[DATA PROVIDED Boundary: Start]

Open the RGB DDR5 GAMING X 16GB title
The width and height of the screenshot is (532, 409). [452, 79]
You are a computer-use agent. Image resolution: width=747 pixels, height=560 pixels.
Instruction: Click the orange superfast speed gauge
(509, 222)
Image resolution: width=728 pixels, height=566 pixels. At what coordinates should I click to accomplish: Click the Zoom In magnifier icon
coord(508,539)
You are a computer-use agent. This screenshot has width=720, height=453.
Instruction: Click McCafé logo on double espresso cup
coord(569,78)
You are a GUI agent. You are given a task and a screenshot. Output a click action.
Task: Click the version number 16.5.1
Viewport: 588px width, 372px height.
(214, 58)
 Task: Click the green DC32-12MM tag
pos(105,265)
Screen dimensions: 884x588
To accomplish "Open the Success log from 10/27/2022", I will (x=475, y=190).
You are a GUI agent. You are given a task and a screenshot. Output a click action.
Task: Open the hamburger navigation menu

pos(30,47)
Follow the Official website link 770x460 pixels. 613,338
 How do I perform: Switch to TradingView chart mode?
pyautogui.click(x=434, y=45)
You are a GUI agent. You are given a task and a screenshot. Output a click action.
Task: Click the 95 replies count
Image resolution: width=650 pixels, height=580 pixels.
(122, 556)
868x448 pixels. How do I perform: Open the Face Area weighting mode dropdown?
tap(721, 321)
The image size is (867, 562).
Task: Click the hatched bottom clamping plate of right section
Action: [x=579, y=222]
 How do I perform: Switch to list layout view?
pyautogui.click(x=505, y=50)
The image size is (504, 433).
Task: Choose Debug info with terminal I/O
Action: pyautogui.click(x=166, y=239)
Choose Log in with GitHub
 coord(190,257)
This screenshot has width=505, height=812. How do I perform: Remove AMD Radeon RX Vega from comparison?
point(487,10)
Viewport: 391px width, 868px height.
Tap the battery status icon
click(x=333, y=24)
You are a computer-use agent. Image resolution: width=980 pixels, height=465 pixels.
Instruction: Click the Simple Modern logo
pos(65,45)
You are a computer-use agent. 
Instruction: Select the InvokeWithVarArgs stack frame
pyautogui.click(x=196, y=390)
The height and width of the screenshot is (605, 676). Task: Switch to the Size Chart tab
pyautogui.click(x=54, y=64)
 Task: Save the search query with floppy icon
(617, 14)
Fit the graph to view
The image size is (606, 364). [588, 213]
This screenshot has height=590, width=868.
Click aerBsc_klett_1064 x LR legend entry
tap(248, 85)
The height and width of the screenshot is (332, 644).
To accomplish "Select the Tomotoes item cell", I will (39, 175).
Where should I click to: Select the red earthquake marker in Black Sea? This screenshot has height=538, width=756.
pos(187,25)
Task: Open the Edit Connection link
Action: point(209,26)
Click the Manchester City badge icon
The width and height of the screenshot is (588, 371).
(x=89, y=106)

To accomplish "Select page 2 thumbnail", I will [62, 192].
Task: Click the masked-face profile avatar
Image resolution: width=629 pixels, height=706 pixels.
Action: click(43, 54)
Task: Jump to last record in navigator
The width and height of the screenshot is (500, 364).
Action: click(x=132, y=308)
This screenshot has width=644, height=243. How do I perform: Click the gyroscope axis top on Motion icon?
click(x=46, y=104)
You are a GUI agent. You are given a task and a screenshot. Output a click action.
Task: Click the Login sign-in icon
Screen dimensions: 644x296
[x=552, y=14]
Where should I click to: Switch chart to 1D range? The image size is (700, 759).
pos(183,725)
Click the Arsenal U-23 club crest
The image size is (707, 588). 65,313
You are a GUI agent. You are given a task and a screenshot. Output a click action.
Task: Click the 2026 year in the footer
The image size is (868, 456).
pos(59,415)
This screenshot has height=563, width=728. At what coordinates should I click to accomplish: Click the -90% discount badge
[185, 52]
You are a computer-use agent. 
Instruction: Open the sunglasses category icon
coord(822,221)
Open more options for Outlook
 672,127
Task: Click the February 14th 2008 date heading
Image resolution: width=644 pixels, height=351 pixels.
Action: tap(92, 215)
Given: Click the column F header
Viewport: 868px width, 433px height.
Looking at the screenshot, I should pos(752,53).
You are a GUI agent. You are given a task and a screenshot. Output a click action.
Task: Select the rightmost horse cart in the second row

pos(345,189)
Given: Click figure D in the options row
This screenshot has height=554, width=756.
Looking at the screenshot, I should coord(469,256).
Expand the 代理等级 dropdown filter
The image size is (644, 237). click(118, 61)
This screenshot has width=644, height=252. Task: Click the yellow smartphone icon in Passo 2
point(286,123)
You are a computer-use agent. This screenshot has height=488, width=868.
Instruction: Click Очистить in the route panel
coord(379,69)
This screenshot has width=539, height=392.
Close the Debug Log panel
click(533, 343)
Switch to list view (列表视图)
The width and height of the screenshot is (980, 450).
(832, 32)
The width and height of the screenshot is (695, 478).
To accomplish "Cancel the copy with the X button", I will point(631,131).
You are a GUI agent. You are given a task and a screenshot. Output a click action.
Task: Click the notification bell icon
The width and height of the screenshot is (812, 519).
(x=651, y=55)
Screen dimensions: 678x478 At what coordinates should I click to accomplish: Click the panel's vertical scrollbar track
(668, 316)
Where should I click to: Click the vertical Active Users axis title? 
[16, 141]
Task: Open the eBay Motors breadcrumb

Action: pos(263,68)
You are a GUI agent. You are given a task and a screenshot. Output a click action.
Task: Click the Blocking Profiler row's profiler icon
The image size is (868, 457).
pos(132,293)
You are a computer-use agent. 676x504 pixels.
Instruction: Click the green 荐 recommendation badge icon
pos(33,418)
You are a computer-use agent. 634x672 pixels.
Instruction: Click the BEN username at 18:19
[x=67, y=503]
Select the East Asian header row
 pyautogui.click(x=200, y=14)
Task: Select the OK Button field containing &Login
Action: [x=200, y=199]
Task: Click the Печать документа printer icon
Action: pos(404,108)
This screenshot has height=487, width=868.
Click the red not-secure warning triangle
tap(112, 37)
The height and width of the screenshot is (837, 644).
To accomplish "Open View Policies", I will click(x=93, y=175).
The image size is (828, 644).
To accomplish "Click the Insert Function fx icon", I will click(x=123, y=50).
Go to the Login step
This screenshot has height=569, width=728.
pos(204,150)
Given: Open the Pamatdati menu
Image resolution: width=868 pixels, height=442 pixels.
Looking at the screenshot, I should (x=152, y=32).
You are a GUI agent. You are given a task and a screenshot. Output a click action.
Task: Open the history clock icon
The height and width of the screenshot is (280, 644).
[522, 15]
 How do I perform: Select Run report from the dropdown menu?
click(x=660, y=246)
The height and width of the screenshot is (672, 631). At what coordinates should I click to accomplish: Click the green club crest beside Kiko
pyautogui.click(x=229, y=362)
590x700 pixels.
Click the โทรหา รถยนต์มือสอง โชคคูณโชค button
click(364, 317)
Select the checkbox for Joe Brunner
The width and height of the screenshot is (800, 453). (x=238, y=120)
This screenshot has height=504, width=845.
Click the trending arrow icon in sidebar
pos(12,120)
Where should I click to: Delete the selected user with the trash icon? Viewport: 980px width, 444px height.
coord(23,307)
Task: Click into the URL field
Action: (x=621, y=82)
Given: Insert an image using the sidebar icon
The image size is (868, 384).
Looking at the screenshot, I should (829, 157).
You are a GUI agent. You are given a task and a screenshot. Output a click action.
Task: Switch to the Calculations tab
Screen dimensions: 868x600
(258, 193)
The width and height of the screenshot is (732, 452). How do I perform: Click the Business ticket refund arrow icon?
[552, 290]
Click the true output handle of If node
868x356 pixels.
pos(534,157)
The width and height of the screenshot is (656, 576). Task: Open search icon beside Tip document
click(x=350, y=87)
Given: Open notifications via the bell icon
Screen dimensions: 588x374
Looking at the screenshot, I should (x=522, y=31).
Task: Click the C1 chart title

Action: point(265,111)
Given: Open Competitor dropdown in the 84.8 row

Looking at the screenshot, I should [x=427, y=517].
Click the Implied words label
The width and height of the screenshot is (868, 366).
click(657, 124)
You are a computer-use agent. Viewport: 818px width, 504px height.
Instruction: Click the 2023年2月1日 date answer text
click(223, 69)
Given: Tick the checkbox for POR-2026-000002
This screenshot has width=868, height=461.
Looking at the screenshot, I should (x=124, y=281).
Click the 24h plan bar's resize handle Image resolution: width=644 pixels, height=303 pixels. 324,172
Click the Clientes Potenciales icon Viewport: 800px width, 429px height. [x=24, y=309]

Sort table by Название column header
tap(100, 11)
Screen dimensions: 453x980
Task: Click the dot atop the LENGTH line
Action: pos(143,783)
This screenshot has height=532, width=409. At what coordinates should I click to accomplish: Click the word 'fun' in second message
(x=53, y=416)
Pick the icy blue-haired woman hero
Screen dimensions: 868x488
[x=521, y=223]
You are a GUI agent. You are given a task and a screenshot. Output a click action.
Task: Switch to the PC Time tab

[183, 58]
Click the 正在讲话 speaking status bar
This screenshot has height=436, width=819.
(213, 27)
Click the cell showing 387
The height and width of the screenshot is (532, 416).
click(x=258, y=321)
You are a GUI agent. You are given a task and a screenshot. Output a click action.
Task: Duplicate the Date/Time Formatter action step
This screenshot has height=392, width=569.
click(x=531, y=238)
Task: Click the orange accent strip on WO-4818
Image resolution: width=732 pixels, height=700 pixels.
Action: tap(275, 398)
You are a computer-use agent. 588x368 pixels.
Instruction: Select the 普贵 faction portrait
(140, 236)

[DATA PROVIDED Boundary: End]

■ TASK ITEM: Which of the lines above contain "handle"? Return them all.

■ WRITTEN SOLUTION:
Click the true output handle of If node
Click the 24h plan bar's resize handle Image resolution: width=644 pixels, height=303 pixels. 324,172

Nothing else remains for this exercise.